▶ [EXERCISE DIRECTIONS]:
What lines below contain the word "chevron"? Please pull each one out.

▶ [RECORDS FOR PROCESSING]:
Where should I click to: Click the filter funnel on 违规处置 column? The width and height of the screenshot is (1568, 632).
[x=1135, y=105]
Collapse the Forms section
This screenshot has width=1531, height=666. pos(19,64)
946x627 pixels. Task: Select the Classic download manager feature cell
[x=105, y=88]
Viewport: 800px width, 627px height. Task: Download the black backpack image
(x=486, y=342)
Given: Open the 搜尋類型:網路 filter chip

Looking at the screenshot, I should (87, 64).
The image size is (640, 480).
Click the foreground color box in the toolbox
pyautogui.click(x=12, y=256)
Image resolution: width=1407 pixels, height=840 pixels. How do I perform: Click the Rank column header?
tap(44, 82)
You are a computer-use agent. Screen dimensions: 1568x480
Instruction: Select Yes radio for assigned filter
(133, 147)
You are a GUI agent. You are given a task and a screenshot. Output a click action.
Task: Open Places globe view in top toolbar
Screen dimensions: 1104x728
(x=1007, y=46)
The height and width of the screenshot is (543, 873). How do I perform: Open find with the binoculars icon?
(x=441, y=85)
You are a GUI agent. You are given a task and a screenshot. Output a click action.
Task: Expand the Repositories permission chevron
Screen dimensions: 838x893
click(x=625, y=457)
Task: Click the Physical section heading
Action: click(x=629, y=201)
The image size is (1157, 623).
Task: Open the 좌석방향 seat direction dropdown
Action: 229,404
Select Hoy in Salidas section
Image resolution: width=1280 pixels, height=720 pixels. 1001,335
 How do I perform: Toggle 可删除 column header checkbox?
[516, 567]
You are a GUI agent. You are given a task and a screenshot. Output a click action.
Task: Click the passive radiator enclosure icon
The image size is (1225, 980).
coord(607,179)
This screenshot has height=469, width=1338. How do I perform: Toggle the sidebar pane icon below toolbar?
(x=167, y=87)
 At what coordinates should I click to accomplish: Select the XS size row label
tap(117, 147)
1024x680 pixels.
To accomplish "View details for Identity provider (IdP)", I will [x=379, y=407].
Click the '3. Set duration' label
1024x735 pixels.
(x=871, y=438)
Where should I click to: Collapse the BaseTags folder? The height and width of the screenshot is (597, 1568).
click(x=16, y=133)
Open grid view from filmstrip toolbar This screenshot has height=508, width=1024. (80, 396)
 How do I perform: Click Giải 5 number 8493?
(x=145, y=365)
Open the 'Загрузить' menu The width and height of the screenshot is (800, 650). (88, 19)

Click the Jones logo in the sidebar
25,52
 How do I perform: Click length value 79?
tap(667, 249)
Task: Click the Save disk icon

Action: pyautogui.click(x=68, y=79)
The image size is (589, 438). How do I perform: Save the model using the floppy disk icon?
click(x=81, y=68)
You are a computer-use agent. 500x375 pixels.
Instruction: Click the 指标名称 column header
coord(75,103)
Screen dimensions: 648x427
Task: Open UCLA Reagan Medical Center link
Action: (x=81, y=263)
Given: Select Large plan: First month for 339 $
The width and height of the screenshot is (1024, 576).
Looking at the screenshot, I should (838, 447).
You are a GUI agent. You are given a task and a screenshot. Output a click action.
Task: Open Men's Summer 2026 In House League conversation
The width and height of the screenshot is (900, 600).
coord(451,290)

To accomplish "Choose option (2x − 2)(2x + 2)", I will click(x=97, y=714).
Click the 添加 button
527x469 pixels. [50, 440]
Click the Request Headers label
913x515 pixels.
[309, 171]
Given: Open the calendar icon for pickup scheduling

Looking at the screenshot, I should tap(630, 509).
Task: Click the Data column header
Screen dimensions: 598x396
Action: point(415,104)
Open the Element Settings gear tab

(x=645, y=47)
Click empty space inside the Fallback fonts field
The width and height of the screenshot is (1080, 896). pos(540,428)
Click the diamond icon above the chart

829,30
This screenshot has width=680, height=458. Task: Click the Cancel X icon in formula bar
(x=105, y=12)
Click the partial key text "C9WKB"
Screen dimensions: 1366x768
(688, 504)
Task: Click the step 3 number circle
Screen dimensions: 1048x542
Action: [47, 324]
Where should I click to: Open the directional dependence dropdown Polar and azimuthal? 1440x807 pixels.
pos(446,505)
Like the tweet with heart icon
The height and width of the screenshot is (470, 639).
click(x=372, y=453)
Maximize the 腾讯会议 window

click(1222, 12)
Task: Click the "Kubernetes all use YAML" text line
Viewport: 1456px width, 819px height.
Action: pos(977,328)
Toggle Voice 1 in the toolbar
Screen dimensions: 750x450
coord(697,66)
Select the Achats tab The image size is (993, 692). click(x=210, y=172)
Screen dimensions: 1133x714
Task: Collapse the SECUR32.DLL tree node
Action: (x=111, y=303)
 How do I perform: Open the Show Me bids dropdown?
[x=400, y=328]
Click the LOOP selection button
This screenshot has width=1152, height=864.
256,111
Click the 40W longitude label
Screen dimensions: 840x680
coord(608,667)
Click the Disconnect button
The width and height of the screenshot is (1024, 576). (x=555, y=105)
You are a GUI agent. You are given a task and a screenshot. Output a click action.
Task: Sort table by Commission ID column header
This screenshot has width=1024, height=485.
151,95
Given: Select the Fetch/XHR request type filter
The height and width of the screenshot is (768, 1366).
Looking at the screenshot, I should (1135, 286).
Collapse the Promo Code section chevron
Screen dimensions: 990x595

▶ [ANSWER SPACE]:
Task: Expand the Repositories permission chevron
Collapse the Promo Code section chevron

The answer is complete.